▸ Problem set
A - According to the text on ankle sprains, why does even a mild ankle sprain call for correct strengthening rather than rest alone? Answer in one to three sentences.
B - Write a continuation of the text on ankle sprain recovery, starting after its last sentence.

----- Given passage -----

Ankle Sprain Injuries: Recovering Like a Champ
For athletes and other activity enthusiasts, a sprained ankle is one of the most common injuries experienced. Not even two-time NBA MVP Steph Curry is immune from this especially irritating injury. The ACSM estimates that 25,000 Americans suffer from an ankle sprain each day, amounting to almost half of all sports injuries! Ankle sprains occur when one or more ligaments in the ankle tears, usually as a result of the ankle rolling beyond its normal range of motion or twisting in an awkward way. Even though the ankle sprain is a common injury, strengthening the body correctly is necessary to avoid long-term problems that may carry on if the right treatment is not sought out. Steph Curry would probably tell you himself, even a mild ankle sprain can carry symptoms and deficits that you don’t realize, increasing your risk of reinjury. One of the biggest misconceptions about ankle injuries is that “rest cures all” (wouldn’t that be nice?) but unfortunately it’s not that simple. The good news is that working with a physical therapist can help to identify these areas of weakness and get you back to your favorite activities safely.

----- Supplied information -----

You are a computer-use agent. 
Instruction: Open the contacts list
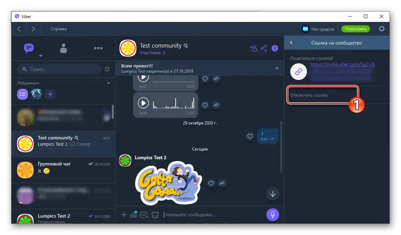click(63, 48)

-----
----- Supplied information -----

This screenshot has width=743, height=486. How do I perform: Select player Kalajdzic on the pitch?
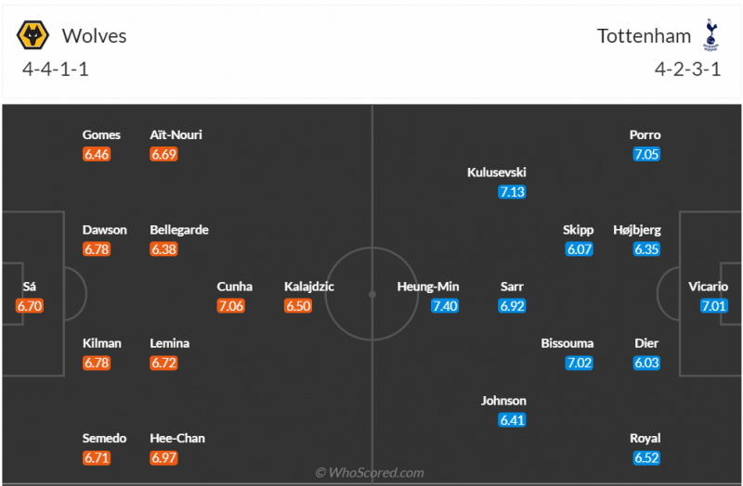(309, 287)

-----

▸ Results by task
A - Strengthening the body correctly is necessary to avoid long-term problems that may continue if the right treatment is not sought. Even a mild sprain can leave symptoms and deficits that people don't notice, and these raise the risk of reinjury.

B -
So how do you know if you have a sprained ankle and what can you do about it? If you’ve injured your ankle and experience symptoms of pain, swelling, bruising, or limited range of motion, you may be suffering from a sprain. If you’re unable to put any weight on your ankle at all, it may mean the sprain is severe or it could be a sign of a more serious injury. Seeking treatment within 1-2 days is the best way to help the healing process move along most efficiently. Working with a physical therapist can help you properly strengthen your ankle joint and calf muscles to quicken your recovery time, reduce pain, and decrease the risk of reinjury.